Tuesday, October 6, 2009

"Moon Over Willow Run" Chapter 2 Summary: Various Appetites

Chapter 1 wrapup: Missionary gal Trilla returns to the States via California and is picked up by Bob, who is to drive her somewhere.

Bob and Trilla are speeding among the redwoods when their hunger catches up to them. Excerpt follows.

"I have an appetite proportionate in size to one of these redwoods!" he exclaimed, wheeling the roadster up to a wayside refreshment stand bearing the caption 'The Red "Cedar Lodge'. "This place doesn't look like the Waldorf Astoria, I'll admit, but Mother MacDay knows how to work wonders in vanquishing that demon hunger that persistently pursues the California traveler."

Dusty D likes the naturalistic dialogue.

"I have been debating the question for an hour, hating to admit it," Trilla replied. "The truth is: I have been trying to make myself believe that it was merely a hold-over from my ocean voyage. I am really famished, yet ashamed to claim ownership to such a craving for something to eat."

"Let's tackle the job then with the mutual satisfaction that we have nothing for which we need apologize. The bigger the steak the better; although I know that it is a dangerous policy to eat heavily at the noon hour when traveling," Bob explained, "I find that I often get sleepy when driving, after a big meal. I'll get around that today, however, by taking a nap. I'll curl up in the car for twenty minutes following lunch, while you look around in the curio ship; then I'll be all set. Come on, let's celebrate your first attempt at sampling American cooking!"

With all due respect, what kind of hopeless dork discusses his nap strategy with a pretty young woman with whom he's traveling alone? (sigh)

The two enter the restaurant and meet its proprietress, Mother MacDay, who, against all odds, has a missionary daughter overseas whom Trilla knows intimately. It also turns out that both Trilla and Mother MacDay are of Scottish extraction. Mother MacDay and Trilla hug and wipe their eyes. "Whe-e-e-e!" whistled Bob, "now try and tell me that the Scotch don't stick together."

Dusty D is skeptical that one can whistle a 'w' consonant sound. Informal experimentation proves that the consonant in question is the labiodental fricative 'f,' not the labiovelar approximant 'w'. But we'll let that pass.

Mother Macday takes the pair to the special guest room for their steak feast. Trilla and Mother MacDay offer grace for the meal while "a stoical expression" flits across Bob's face.

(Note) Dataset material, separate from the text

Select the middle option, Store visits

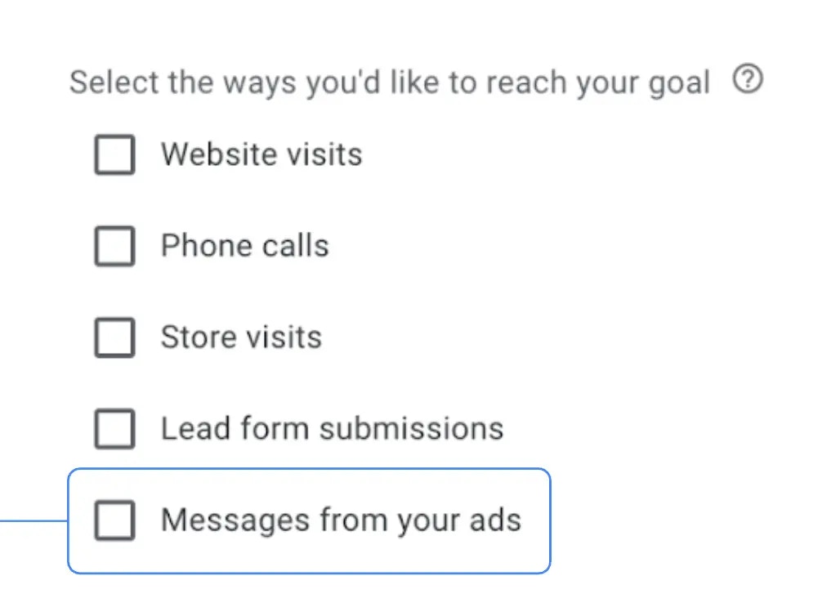coord(114,337)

Later when Trilla tells Mother MacDay that it is God's purpose that Trilla met Mother Macday's daughter, "the faint trace of a frown" crosses Bob's face, which does not keep him from "helping Trilla to a choice selection of relishes from a dainty centerpiece" as he "feigned a congenial attitude in helping Trilla to a second piece of steak."

"'Here, I must insist that you share a portion of this last T-bone with me,' he said. . . 'There's nothing like one of Mrs. MacDay's steaks to help you enjoy the scenery. Talking from experience, I can guarantee the fact. Is there any question of my being an authority in that respect?' he interjected, with a sly wink of amusement meant to express appreciation to his hostess."

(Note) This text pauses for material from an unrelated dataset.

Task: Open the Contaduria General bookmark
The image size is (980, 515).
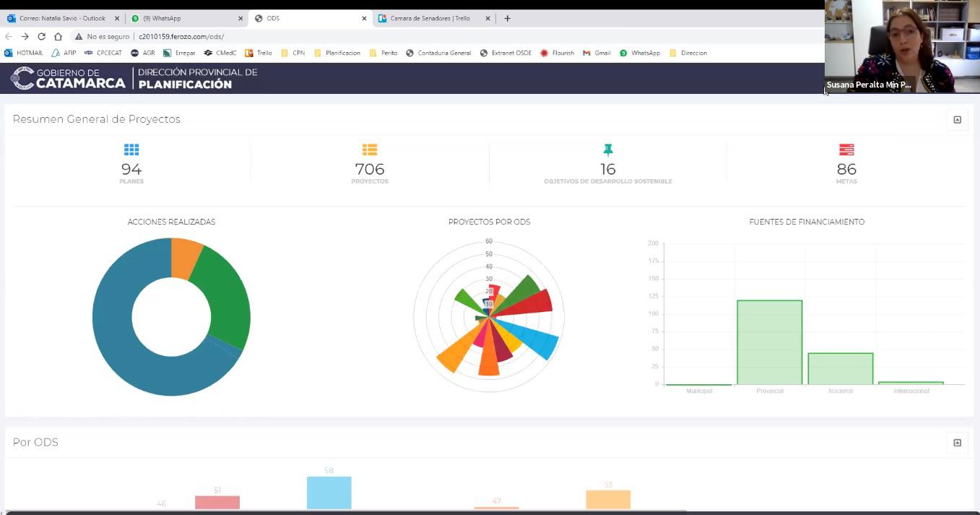Action: [x=438, y=53]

The two are about to depart when Mother Macday vetoes that idea and offers to put them up for the night, not without alluding to Bob's masculine, er, nature:

"'May I insist that you remain here as my guests where you are sure of safe quarters? An early start in the morning will prove far more satisfactory and permit a view of all the scenery. I am sure that Bob will approve of the wisdom of my choice; casting no reflections upon his honor'."

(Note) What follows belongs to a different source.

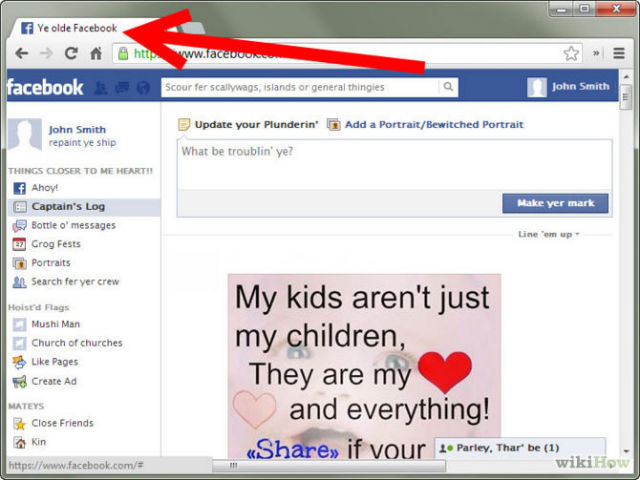Screen dimensions: 640x480
Task: Click the search magnifier icon
Action: click(449, 87)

"A flush of color rose to Bob's temples. 'I have guaranteed Miss MacIntyre's safe arrival in Seattle and every courtesy that could be accorded a sister en route,' he replied, with a slight touch of resentment.

We'll see how long that lasts--I mean, good on ya, my fine young Bob. And that's about as much "Moon over Willow Run" as I can absorb in one day--tune in for a Chapter 3 summary once I regather my strength, perhaps with one of Mother MacDay's T-bones.